### Exercise instructions
Exact copy, pictures omitted: the line holding "You are a computer-use" and every line after it down to the end of the entries.

Dataset entries
-- Opening Marker --

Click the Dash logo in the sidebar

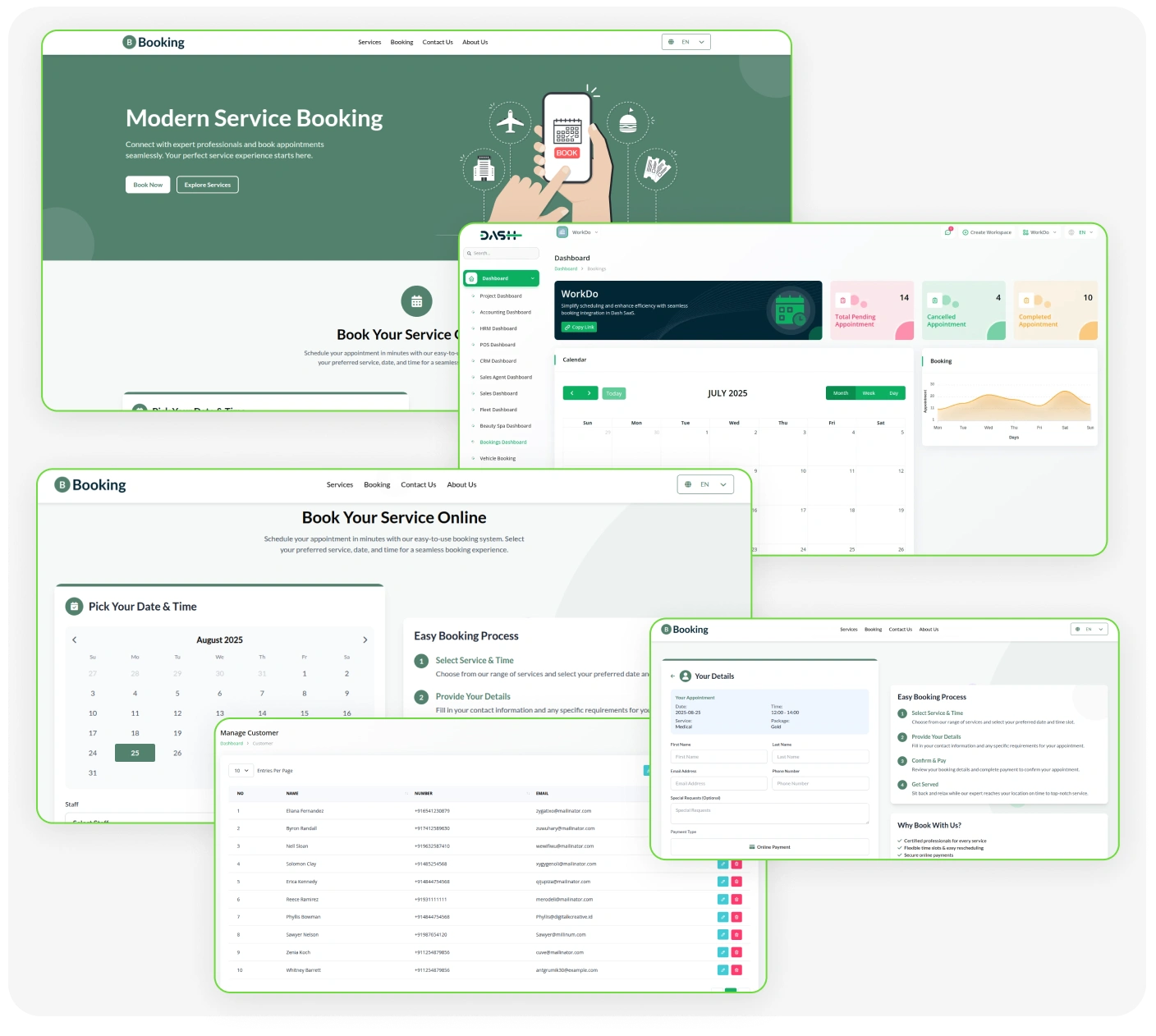point(500,236)
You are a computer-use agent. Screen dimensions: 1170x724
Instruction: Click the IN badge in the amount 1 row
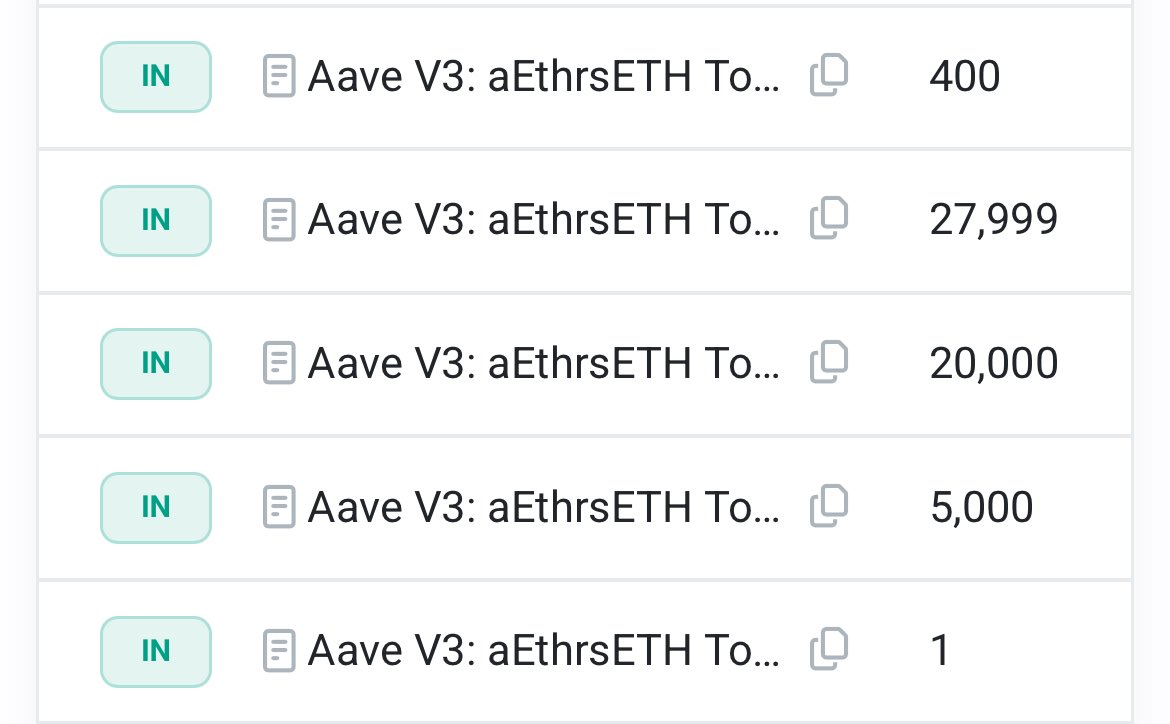click(x=156, y=651)
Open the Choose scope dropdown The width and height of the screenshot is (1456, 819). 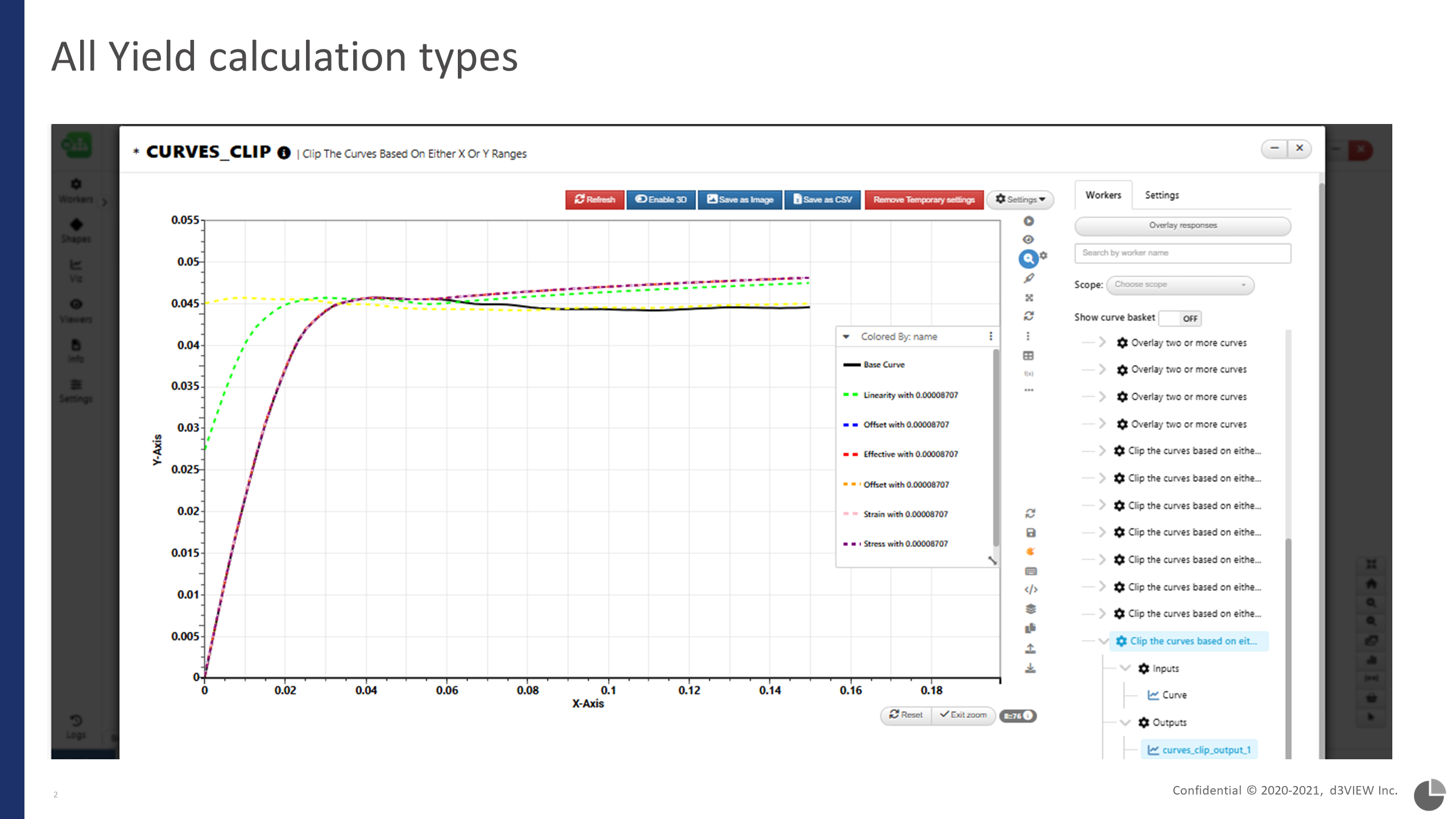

-- Closing Marker --

### Result
You are a computer-use agent. Screen dimensions: 1170x724
Instruction: Click the IN badge in the amount 1 row
click(x=156, y=651)
Open the Choose scope dropdown The width and height of the screenshot is (1456, 819). 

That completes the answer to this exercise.